→ **About this exercise**
Extract each line of the records below that contains the word "Opens".

→ **Material for this exercise**
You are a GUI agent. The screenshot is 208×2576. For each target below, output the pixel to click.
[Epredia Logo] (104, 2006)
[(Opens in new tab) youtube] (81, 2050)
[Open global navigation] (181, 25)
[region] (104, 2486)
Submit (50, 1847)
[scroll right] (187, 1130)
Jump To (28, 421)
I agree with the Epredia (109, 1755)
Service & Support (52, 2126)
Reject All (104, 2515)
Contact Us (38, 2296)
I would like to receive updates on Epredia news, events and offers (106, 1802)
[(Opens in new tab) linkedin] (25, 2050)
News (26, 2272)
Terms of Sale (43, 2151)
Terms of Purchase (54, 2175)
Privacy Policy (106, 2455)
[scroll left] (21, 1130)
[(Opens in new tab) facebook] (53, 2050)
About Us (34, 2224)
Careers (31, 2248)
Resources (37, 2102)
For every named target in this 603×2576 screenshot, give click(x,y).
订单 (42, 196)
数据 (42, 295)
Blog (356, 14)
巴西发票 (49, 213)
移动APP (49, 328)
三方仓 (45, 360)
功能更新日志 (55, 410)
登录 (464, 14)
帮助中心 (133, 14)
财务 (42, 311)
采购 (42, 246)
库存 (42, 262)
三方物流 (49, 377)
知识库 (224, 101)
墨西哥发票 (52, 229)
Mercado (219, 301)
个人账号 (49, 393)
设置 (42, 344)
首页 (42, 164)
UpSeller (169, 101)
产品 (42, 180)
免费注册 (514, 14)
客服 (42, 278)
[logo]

---

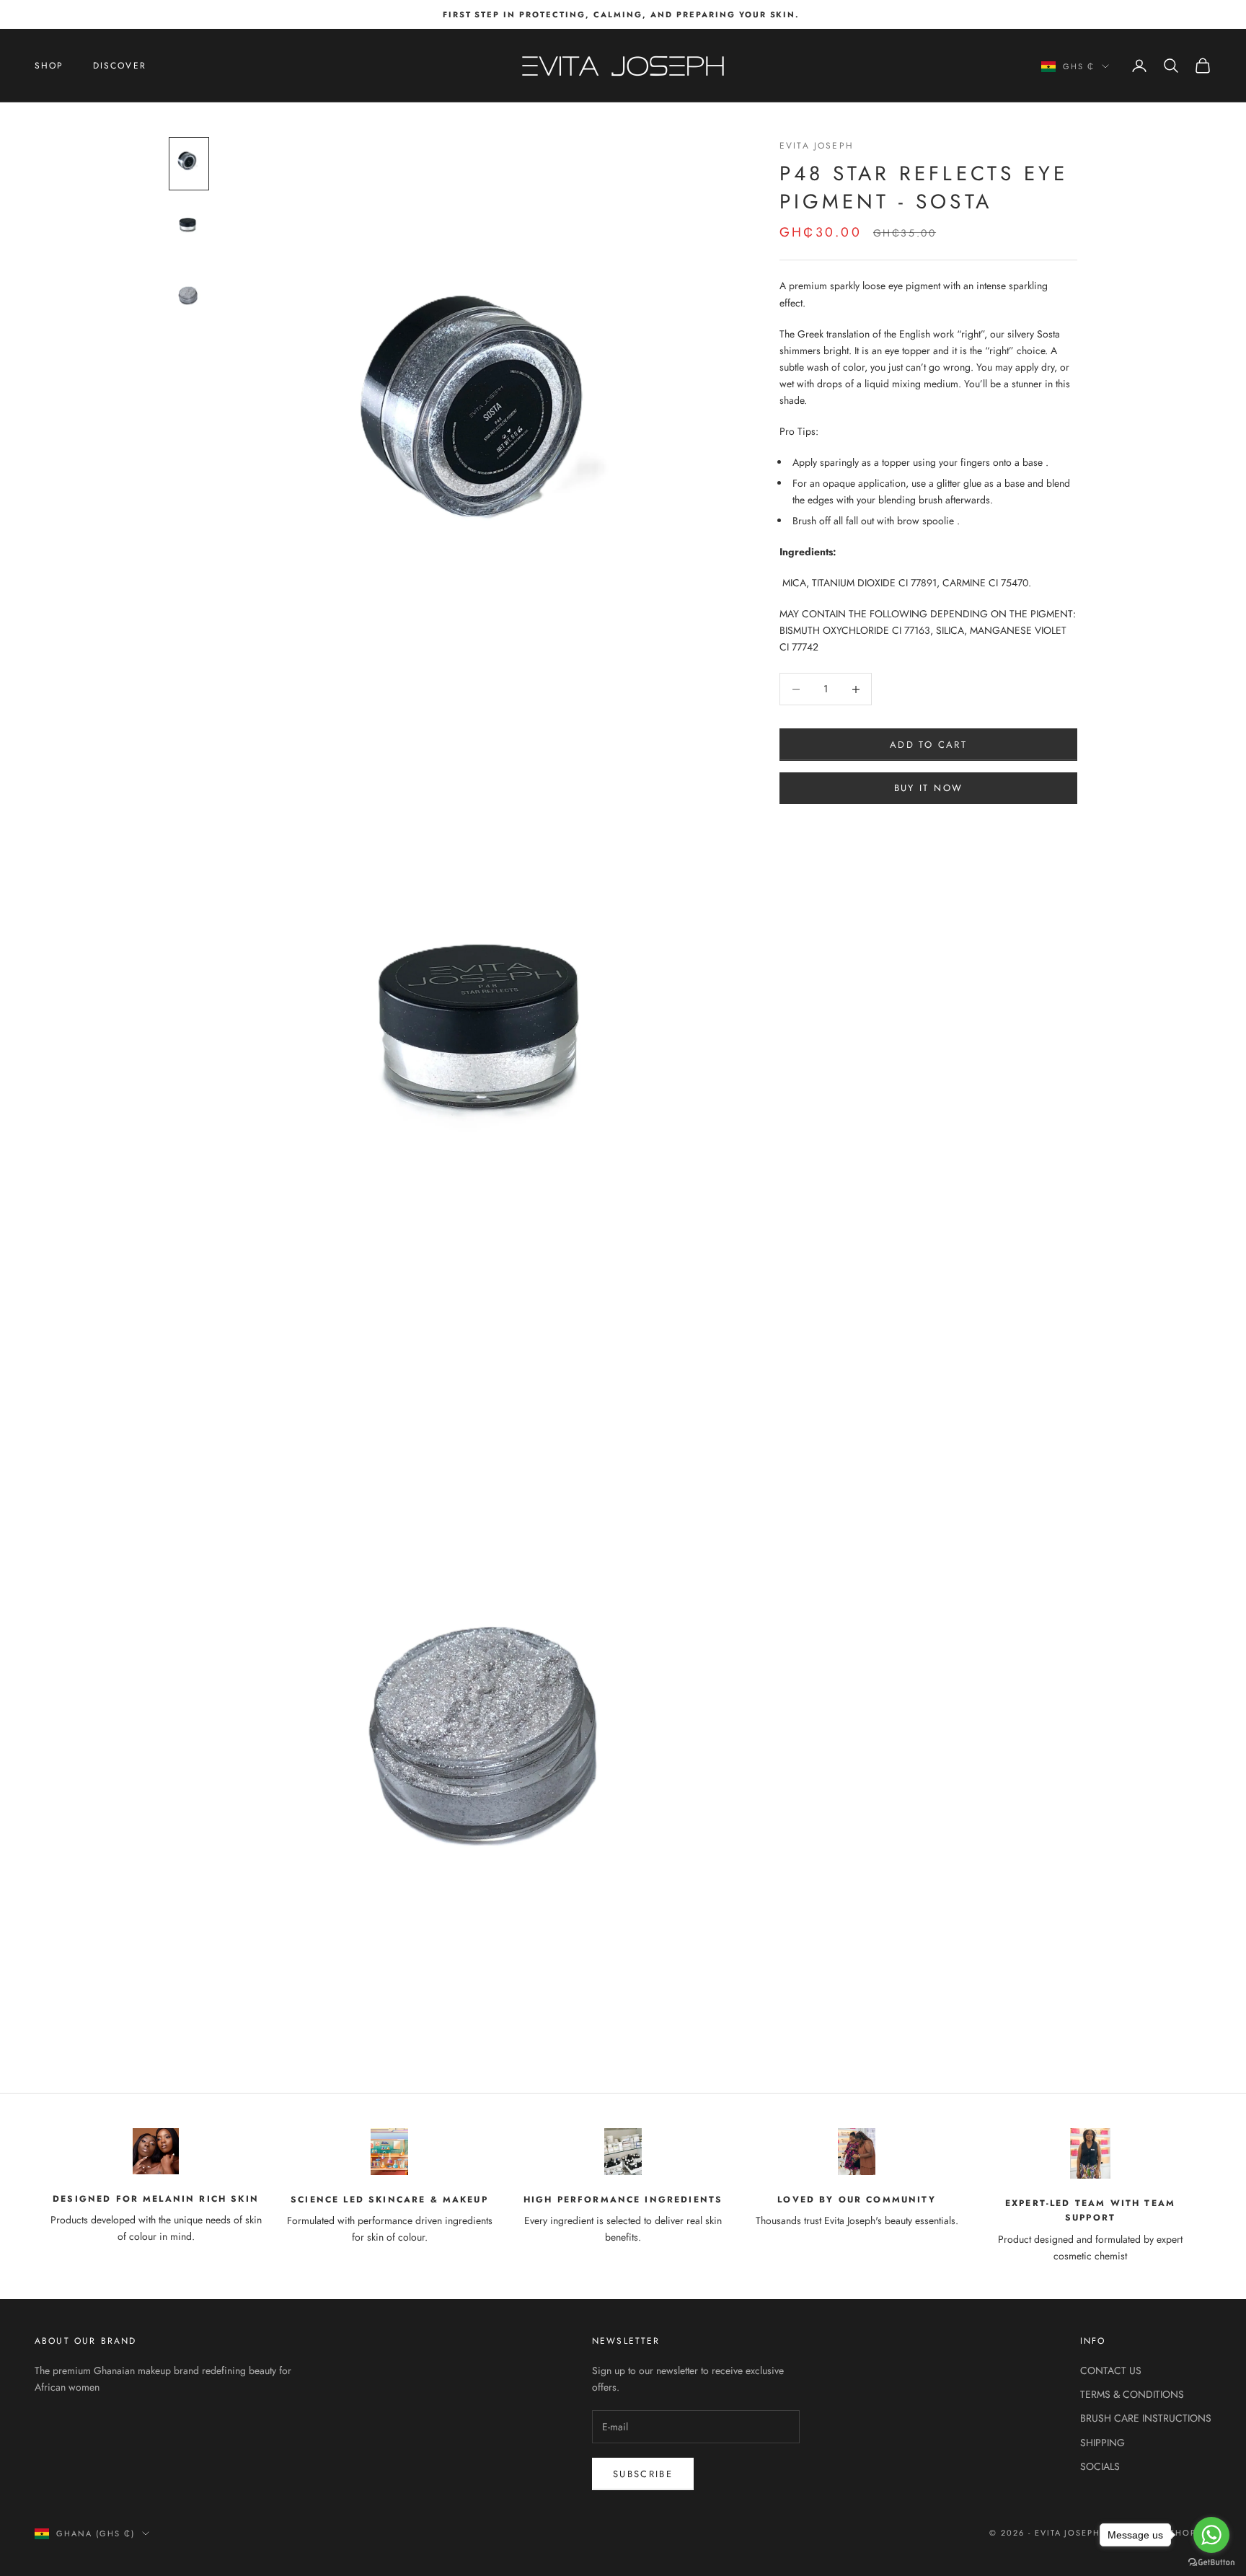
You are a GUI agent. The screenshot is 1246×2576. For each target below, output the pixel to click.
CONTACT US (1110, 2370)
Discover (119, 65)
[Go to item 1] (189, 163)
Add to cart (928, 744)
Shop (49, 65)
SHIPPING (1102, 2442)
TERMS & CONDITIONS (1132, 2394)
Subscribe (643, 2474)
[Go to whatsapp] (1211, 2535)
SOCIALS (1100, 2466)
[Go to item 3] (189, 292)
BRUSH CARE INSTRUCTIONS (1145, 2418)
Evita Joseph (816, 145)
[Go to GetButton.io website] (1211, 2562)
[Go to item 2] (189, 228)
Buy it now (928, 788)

→ **Written response**
[(Opens in new tab) youtube] (81, 2050)
[(Opens in new tab) linkedin] (25, 2050)
[(Opens in new tab) facebook] (53, 2050)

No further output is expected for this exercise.